Western music, has a long history of being social. Chilappagari has a better understanding of this than most, and has dedicated a sizable section of Jukebox.io’s blog to the history of the jukebox as a financial and social medium in America. These pieces focus on the amount of diversity people could find in jukeboxes, noting that tough “financial times didn’t bode well for retailers, but jukeboxes continued to draw change from the pockets of rich and poor alike. Few people could afford phonographs, which also required the investment of new records in order to hear new music. 78’s, mind you, could hold only about twenty minutes of music. Radios provided strictly ‘sophisticated’ mainstream music; access to anything else meant buying an album or—you guessed it—getting yourself to a juke joint”.
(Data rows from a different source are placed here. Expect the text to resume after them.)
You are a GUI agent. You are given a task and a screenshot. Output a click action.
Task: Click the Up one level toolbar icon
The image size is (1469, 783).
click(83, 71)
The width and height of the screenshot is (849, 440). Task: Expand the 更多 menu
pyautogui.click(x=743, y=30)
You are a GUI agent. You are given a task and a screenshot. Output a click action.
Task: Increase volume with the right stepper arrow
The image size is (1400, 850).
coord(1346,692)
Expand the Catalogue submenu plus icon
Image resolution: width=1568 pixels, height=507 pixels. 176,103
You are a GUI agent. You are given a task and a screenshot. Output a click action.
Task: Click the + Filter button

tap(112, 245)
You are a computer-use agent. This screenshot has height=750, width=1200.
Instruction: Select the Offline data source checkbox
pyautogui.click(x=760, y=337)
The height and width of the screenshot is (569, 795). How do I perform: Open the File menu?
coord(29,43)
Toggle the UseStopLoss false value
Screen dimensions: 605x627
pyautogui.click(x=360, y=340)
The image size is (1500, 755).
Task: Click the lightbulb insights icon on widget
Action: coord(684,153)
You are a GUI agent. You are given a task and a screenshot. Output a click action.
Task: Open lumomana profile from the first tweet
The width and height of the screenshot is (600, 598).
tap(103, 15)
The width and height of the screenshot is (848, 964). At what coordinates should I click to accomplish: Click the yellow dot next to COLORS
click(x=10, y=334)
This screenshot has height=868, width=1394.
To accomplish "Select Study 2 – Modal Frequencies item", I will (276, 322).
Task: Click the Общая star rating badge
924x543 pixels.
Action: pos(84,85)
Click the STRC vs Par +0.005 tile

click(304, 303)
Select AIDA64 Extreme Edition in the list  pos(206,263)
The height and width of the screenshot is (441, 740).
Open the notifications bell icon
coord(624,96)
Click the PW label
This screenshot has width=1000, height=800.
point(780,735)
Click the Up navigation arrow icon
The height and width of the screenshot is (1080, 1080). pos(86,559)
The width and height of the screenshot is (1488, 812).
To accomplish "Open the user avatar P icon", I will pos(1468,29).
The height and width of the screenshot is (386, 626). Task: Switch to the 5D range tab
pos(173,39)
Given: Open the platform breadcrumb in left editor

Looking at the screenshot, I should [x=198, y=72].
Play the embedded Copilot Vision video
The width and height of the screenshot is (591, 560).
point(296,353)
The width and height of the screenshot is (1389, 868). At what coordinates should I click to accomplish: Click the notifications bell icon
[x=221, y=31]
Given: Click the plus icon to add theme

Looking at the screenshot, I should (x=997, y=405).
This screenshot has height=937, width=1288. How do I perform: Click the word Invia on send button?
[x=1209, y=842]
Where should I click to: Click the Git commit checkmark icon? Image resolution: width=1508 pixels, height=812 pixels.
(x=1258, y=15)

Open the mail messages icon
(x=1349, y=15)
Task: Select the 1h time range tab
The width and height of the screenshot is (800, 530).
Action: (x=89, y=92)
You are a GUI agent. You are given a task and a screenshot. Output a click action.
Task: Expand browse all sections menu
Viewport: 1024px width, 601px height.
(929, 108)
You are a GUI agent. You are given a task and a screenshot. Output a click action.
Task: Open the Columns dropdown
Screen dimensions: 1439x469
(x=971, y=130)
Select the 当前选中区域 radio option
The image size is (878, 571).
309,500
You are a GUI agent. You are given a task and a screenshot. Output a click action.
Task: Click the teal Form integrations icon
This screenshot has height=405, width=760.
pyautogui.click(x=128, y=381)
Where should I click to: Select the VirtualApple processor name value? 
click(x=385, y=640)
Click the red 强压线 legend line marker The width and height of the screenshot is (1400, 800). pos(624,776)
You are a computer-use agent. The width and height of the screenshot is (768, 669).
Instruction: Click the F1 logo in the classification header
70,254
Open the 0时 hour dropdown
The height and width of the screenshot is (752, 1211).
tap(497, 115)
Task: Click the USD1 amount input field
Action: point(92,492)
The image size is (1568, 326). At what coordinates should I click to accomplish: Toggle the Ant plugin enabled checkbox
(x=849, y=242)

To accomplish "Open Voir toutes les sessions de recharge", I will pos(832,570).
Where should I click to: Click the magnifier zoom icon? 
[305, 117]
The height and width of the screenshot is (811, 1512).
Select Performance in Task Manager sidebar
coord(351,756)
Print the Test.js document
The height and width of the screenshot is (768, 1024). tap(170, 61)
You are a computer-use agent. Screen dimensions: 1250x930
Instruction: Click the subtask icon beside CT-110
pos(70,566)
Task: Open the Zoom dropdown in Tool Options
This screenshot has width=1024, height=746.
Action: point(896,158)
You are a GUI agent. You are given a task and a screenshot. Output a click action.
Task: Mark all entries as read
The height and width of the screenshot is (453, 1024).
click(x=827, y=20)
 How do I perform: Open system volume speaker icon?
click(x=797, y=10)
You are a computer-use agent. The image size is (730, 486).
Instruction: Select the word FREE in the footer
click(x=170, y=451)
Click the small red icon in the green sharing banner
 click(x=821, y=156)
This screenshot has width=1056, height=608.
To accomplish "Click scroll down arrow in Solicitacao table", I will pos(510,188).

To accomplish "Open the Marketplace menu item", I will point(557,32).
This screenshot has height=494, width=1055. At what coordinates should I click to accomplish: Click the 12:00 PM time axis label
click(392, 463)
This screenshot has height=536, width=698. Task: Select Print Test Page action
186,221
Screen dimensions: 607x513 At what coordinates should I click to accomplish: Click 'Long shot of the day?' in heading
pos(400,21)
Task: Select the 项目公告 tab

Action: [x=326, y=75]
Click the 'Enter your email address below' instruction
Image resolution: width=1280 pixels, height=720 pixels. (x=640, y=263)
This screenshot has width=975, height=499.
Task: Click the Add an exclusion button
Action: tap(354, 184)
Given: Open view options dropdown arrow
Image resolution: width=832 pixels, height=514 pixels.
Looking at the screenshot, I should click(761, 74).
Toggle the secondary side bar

Most startups have enough challenges getting one app off the ground, but Jukebox.io is focusing on two separate ones: one for the customer and one for the venue. “We have an app for the venue site”, says Chilappagari, “ where they can set all their preferences. Genre, artist, and connecting the actual music so it gets played through the speaker system. As for the user side, all you see is Jukebox, and you select it, and then you select the music, and then you play it in the venue you are in. Once you are in this ecosystem, the next step is having the venue interact with the patrons in their ecosystem. So we are actually finishing the loop, from the venue playing the music, people participating in the music, and then you reach out to the people who participate in the venue. So we’re completing the whole circle in terms of venue music”.
2014 was full of promise and hardship for the music industry. Streaming music faced growing pains and the physical release faced a rare bump upwards, both in the form of Taylor Swift. One thing that never stopped was music as social currency. In 2015, Jukebox.io plans to trade in that currency for another, more physical one: money.
Photographs by Lauren Kallen.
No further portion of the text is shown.